Ash trees make up just two percent of forests
in Rhode Island, but they are found extensively in parks and along streets
throughout the state.
“The emerald ash borer isn’t a huge concern
for our forests,” Tewksbury said. “But it will be a concern to people who have
ash trees in their yards and on their streets. There are a lot of them in
Newport and Providence.”
Last year, Tewksbury released the three
parasitic wasps in Hopkinton, near where the beetles were first discovered, and
this year they are being released in five additional locations in Burrillville
and Cumberland. The last round of releases for this year are taking place this
month, and ongoing statewide surveillance for the beetle will indicate where
additional wasp releases may take place next year.
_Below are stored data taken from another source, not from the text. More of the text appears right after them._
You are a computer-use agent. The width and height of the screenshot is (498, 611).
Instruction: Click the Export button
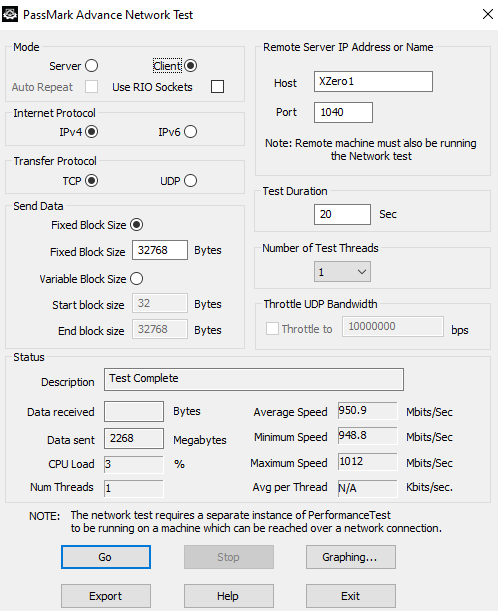coord(106,596)
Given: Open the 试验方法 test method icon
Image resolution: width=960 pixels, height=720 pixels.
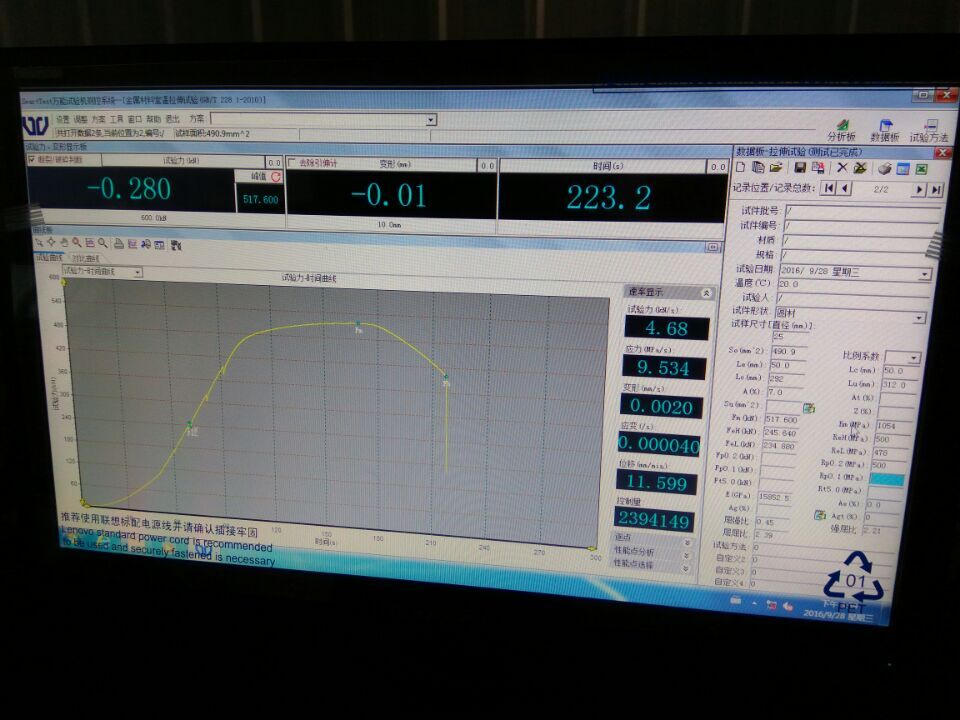Looking at the screenshot, I should [928, 128].
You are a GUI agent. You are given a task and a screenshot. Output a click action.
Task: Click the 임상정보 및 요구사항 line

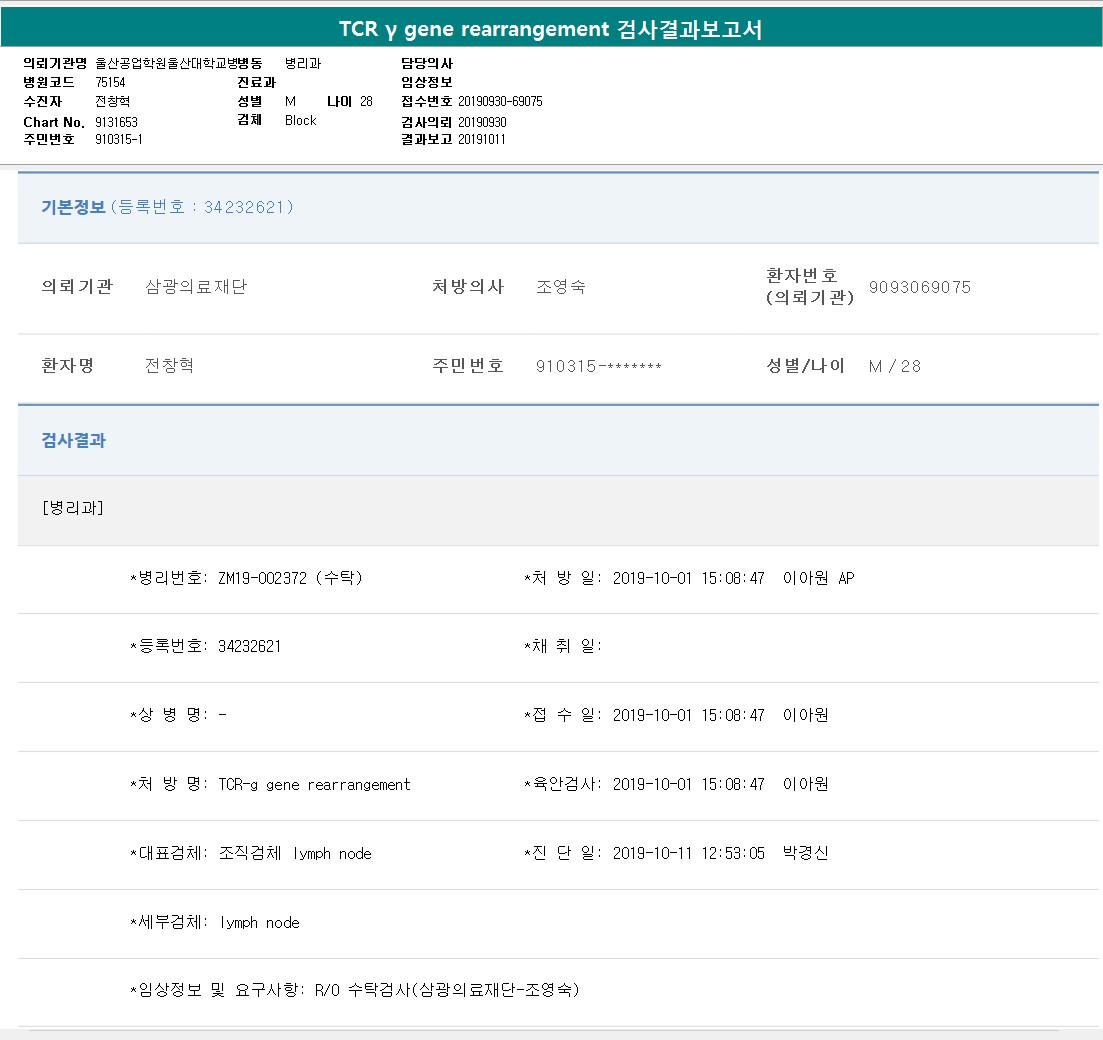click(355, 990)
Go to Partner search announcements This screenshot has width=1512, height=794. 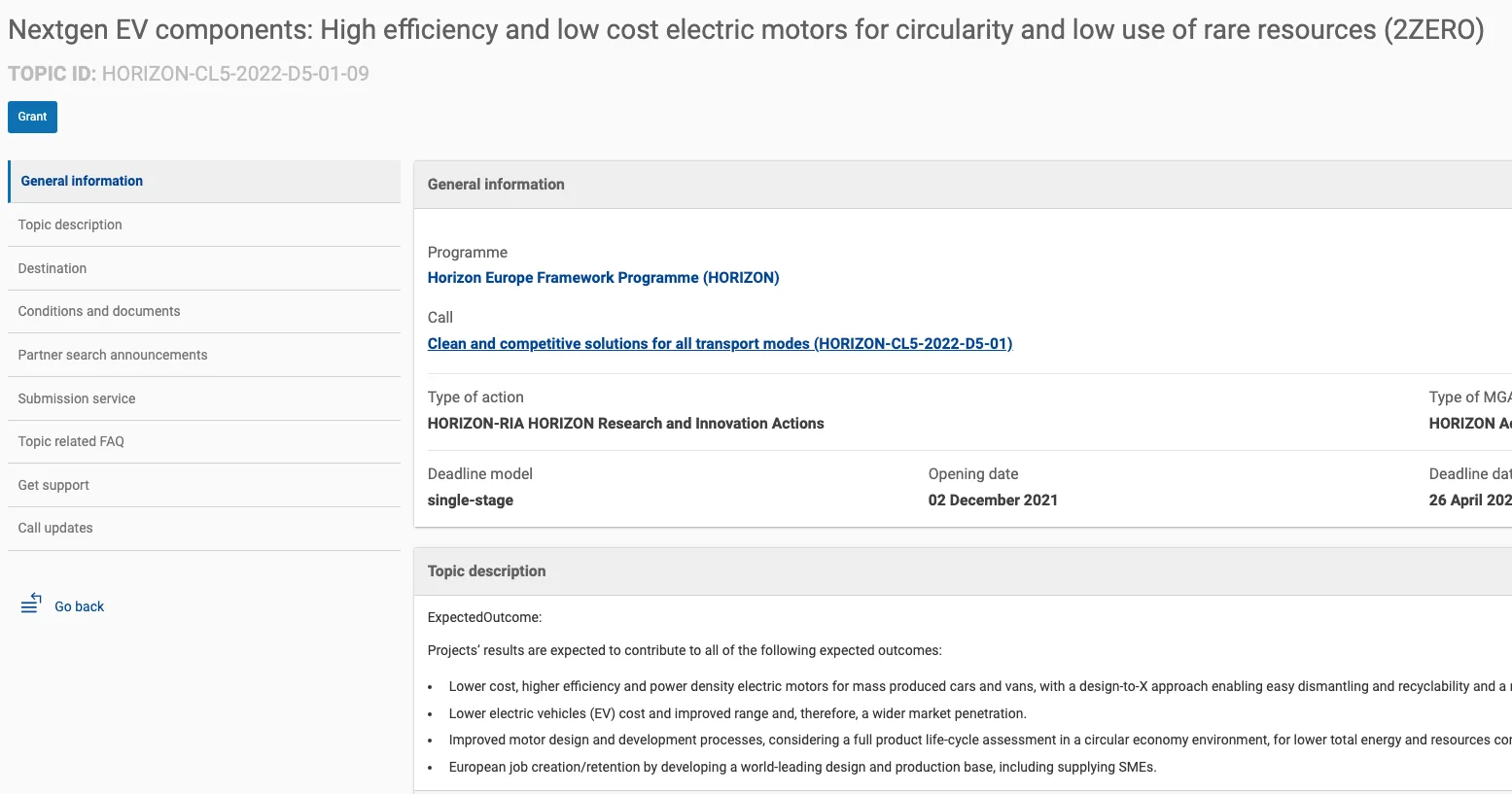pos(113,355)
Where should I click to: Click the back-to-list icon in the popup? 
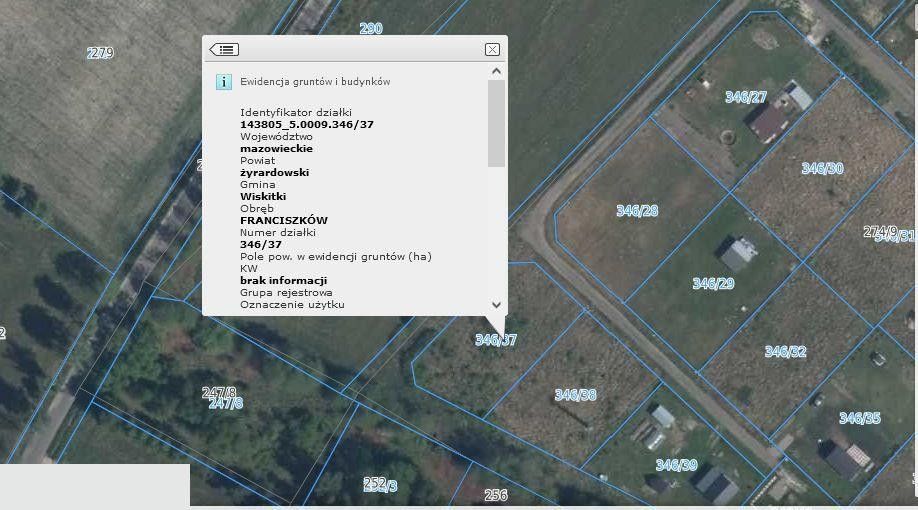coord(224,49)
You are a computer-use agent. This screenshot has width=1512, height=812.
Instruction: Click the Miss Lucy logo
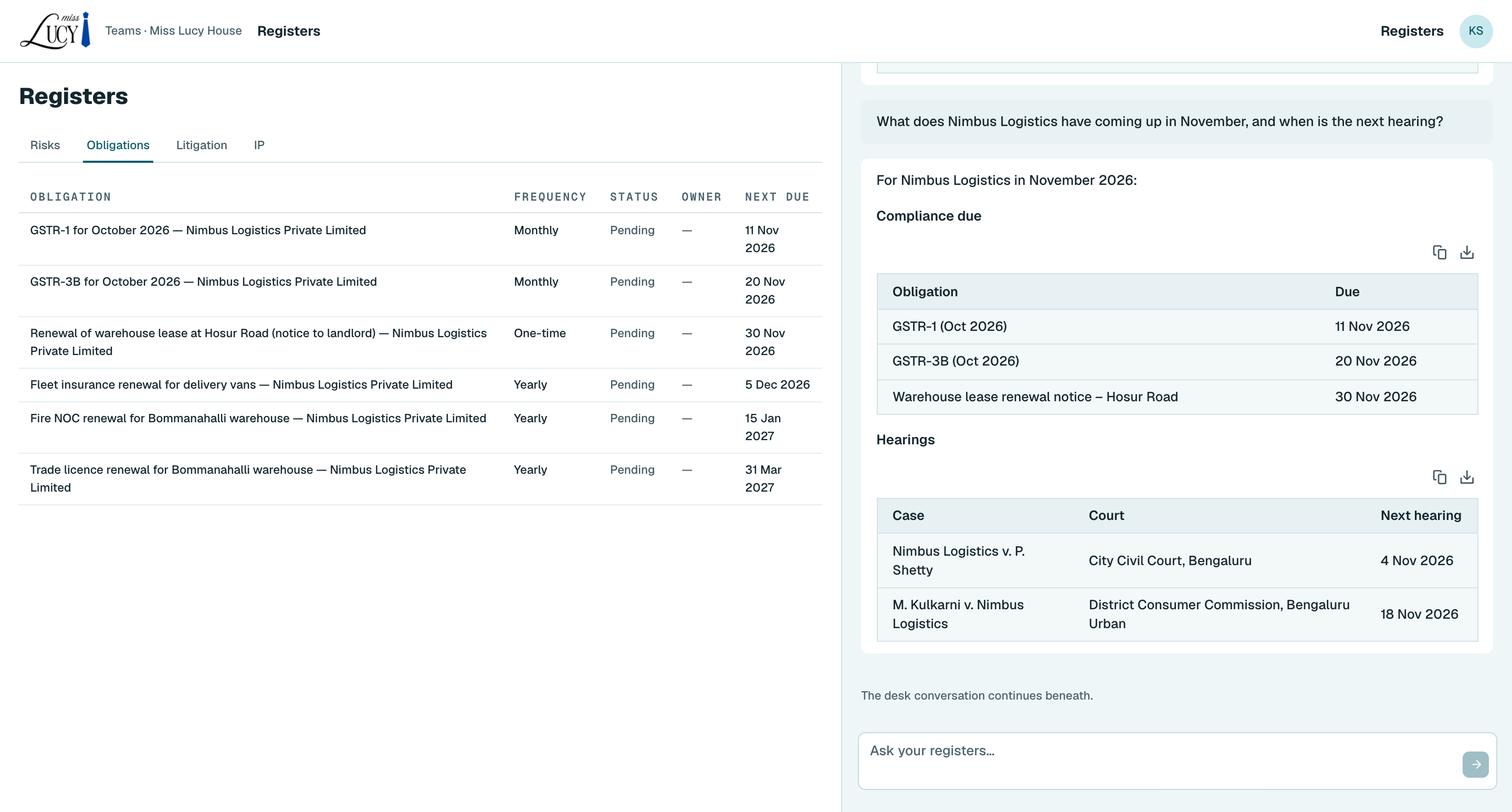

Next year will also be the beginning of an
effort to determine if the wasps have become established and are doing their
job. Tewksbury will peel back the bark of dead and dying ash trees to see if
she can find evidence of dead beetle larvae.
“We are resigned to the fact that we’re going
to lose most of our larger ash trees, but by doing this biological control
effort we’re hoping the wasps can protect the smaller trees so we’ll have some
ash left in the future,” Tewksbury said.
Targeted biocontrol efforts such as this are
often the most cost-effective and least damaging way of fighting invasive
insects. Tewksbury’s lab is involved in testing another predatory wasp for
possible future deployment against what she expects will be the state’s next
harmful pest, the spotted lanternfly, another tree-killing invasive species
from Asia that is expected to arrive in Rhode Island in two or three years.